Human Disease Modeling Reveals Integrated Transcriptional and Epigenetic Mechanisms of NOTCH1 Haploinsufficiency.
In a team effort by three labs of Gladstone scientists, we used human induced pluripotent stem cells to discover how blood flow in the heart protects against the hardening of valves in cardiovascular disease. We show that a protein called NOTCH1, which is mutated in patients with calcific valve disease, acts in endothelial cells—cells that line the valve and vessels— to detect blood flow outside of the cell, triggering a network of gene involved in suppressing inflammation and calcification. We found that when this process is disrupted by a decrease in NOTCH1, the gene networks become disrupted and the cells activate a gene program that resembles that found in bone cells. We were able to computationally predicted genes that would be important in responding to altered NOTCH1 levels, and showed that just three genes were key modulators of the altered network in cells with lower NOTCH1 levels.

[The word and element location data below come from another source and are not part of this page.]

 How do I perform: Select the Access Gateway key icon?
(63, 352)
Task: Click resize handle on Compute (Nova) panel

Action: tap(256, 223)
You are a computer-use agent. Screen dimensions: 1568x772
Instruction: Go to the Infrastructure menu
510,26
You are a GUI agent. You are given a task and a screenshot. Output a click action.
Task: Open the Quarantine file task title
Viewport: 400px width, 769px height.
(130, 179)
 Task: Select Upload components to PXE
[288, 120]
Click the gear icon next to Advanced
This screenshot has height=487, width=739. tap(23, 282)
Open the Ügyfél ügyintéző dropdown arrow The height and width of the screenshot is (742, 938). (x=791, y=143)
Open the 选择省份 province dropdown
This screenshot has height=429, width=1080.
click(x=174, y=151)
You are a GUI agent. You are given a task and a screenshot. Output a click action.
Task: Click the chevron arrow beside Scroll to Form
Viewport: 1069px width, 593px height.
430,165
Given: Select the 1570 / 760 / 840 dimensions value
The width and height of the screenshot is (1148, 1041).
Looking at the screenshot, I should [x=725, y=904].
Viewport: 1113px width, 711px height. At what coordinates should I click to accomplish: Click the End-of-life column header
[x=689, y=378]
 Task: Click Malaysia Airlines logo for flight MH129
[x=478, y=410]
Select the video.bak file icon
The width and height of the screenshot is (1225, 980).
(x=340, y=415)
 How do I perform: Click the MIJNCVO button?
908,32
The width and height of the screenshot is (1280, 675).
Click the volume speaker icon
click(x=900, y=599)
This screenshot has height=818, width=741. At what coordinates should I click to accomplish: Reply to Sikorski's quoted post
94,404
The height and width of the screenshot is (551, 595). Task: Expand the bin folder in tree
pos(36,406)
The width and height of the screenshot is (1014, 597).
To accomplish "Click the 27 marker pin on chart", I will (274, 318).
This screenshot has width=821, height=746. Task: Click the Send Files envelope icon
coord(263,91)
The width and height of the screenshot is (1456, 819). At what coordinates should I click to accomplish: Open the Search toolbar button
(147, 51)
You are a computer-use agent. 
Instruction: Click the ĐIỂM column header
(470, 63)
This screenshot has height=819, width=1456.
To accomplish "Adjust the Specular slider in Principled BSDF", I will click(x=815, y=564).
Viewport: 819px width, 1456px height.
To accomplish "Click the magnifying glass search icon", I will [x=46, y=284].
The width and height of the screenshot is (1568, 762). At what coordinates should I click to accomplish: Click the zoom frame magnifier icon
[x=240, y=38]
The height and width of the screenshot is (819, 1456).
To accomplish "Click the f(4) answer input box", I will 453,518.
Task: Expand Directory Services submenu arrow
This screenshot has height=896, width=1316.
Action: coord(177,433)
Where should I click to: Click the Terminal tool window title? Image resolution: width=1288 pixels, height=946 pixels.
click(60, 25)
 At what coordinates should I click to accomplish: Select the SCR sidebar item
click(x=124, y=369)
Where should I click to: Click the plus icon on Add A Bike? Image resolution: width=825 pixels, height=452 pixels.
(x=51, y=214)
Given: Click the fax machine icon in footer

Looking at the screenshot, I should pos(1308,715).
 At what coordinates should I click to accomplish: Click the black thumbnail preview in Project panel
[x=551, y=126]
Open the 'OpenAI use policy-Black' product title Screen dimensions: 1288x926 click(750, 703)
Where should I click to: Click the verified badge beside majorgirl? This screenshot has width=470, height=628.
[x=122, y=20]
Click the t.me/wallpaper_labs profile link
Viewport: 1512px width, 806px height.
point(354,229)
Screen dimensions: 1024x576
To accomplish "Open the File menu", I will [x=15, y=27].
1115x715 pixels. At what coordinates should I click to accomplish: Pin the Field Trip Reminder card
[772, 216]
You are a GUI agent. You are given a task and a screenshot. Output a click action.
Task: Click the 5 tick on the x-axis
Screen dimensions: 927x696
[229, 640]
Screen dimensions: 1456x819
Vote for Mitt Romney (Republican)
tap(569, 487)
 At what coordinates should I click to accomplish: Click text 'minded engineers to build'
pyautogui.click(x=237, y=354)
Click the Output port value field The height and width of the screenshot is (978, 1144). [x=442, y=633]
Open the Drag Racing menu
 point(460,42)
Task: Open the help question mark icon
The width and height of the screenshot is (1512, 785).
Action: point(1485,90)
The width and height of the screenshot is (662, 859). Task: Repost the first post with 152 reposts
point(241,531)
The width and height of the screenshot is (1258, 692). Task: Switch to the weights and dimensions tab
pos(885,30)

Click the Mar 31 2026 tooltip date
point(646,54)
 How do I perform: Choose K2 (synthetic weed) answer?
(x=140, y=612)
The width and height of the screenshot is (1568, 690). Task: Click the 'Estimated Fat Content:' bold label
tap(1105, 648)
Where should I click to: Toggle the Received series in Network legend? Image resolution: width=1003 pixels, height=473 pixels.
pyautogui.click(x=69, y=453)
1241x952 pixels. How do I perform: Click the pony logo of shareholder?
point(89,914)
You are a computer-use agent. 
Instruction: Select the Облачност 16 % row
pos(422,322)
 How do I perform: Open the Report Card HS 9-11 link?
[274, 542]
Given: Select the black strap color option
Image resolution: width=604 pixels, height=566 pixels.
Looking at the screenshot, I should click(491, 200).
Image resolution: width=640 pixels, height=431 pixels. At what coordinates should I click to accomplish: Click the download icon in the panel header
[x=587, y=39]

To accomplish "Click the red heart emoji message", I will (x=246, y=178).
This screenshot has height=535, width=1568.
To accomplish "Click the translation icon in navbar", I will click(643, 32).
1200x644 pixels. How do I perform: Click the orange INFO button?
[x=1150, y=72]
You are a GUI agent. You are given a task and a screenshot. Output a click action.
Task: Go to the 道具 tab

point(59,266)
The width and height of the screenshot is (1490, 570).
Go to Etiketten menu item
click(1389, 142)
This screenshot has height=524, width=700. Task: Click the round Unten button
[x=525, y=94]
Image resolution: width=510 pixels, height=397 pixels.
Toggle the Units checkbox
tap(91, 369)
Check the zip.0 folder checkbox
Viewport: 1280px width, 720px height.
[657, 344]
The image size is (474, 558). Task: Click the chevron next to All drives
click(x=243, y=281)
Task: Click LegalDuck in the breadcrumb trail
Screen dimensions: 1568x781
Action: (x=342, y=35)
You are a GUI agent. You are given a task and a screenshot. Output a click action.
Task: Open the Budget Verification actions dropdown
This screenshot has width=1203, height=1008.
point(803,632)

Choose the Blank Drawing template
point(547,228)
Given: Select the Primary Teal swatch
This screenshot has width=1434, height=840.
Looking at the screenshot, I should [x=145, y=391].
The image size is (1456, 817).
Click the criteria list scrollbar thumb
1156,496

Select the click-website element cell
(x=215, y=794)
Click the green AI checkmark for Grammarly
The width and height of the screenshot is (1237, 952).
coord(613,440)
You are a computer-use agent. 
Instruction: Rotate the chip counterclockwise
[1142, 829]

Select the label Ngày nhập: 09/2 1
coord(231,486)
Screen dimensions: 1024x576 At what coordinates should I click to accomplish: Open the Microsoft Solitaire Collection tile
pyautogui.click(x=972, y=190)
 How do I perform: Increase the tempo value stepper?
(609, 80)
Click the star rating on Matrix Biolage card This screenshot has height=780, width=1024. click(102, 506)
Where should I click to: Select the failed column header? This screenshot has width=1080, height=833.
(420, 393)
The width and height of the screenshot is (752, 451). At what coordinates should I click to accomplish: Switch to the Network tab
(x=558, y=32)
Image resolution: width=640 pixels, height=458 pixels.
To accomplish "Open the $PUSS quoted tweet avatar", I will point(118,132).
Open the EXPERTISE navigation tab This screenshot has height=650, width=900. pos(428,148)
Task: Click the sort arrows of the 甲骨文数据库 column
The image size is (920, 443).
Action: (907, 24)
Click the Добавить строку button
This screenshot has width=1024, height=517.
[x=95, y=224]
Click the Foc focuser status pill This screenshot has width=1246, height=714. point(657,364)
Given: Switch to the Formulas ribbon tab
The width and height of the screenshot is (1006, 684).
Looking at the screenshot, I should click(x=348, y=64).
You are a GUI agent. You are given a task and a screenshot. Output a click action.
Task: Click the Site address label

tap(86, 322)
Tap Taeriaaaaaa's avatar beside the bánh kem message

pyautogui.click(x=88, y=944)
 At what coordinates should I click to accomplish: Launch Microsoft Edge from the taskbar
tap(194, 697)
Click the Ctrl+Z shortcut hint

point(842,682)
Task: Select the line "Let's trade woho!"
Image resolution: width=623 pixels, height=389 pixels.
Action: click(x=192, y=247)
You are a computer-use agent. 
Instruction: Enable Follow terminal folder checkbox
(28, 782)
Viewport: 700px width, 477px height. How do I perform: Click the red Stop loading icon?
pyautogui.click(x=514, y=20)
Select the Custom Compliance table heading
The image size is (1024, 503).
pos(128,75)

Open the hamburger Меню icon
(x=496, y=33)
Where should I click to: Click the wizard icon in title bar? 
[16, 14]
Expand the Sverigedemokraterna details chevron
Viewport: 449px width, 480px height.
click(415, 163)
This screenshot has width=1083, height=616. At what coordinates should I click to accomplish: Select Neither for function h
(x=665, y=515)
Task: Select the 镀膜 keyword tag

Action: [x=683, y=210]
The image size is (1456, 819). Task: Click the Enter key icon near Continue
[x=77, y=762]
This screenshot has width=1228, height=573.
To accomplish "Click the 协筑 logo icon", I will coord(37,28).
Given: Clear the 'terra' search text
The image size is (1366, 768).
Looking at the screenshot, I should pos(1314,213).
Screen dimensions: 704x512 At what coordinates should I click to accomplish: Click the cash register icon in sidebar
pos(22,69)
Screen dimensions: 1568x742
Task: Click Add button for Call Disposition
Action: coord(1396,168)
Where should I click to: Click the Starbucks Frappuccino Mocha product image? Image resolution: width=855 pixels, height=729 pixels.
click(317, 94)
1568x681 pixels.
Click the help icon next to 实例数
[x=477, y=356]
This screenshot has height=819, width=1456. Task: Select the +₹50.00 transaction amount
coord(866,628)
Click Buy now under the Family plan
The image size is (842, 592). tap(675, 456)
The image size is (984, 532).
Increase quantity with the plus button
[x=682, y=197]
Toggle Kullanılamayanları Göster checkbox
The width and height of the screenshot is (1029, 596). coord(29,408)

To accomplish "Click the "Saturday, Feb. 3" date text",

The mechanisms by which transcription factor haploinsufficiency alters the epigenetic and transcriptional landscape in human cells to cause disease are unknown. Here, we utilized human induced pluripotent stem cell (iPSC)-derived endothelial cells (ECs) to show that heterozygous nonsense mutations in NOTCH1 that cause aortic valve calcification disrupt the epigenetic architecture, resulting in derepression of latent pro-osteogenic and -inflammatory gene networks. Hemodynamic shear stress, which protects valves from calcification in vivo, activated anti-osteogenic and anti-inflammatory networks in NOTCH1(+/+), but not NOTCH1(+/-), iPSC-derived ECs. NOTCH1 haploinsufficiency altered H3K27ac at NOTCH1-bound enhancers, dysregulating downstream transcription of more than 1,000 genes involved in osteogenesis, inflammation, and oxidative stress. Computational predictions of the disrupted NOTCH1-dependent gene network revealed regulatory nodes that, when modulated, restored the network toward the NOTCH1(+/+) state. Our results highlight how alterations in transcription factor dosage affect gene networks leading to human disease and reveal nodes for potential therapeutic intervention.